Stored dataset items:
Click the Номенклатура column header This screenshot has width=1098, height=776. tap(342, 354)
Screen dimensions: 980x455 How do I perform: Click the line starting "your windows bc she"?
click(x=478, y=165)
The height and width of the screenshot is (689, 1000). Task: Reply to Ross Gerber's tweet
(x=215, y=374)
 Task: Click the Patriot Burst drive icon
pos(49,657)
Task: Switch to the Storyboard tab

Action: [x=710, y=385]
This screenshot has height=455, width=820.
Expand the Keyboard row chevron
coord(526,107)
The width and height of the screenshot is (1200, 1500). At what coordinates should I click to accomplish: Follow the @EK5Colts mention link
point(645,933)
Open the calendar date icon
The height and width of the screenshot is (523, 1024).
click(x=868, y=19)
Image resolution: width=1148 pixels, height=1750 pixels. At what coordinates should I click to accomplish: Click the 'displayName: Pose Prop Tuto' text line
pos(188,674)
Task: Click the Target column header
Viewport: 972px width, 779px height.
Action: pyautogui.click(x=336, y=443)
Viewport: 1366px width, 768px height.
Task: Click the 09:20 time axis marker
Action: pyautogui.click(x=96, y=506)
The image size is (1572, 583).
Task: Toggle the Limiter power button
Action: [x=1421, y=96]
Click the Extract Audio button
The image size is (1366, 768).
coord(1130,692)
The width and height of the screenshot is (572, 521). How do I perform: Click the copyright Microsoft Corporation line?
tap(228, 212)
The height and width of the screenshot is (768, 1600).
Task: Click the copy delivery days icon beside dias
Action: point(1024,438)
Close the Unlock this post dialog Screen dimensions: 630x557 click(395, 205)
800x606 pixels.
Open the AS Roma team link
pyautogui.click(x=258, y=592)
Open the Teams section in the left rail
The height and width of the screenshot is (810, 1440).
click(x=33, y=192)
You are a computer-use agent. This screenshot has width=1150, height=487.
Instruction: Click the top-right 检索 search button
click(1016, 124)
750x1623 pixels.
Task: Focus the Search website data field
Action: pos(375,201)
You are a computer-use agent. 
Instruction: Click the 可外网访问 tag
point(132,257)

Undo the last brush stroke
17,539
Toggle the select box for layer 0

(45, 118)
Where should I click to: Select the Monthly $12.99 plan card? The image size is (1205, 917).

- _What the task asks_:
Write out exactly the lines that begin at the one containing "Instruction: Click the 可外网访问 tag" and continue through the last line of the data, and only those.

- _Answer to this task_:
Instruction: Click the 可外网访问 tag
point(132,257)

Undo the last brush stroke
17,539
Toggle the select box for layer 0

(45, 118)
Where should I click to: Select the Monthly $12.99 plan card? The image size is (1205, 917).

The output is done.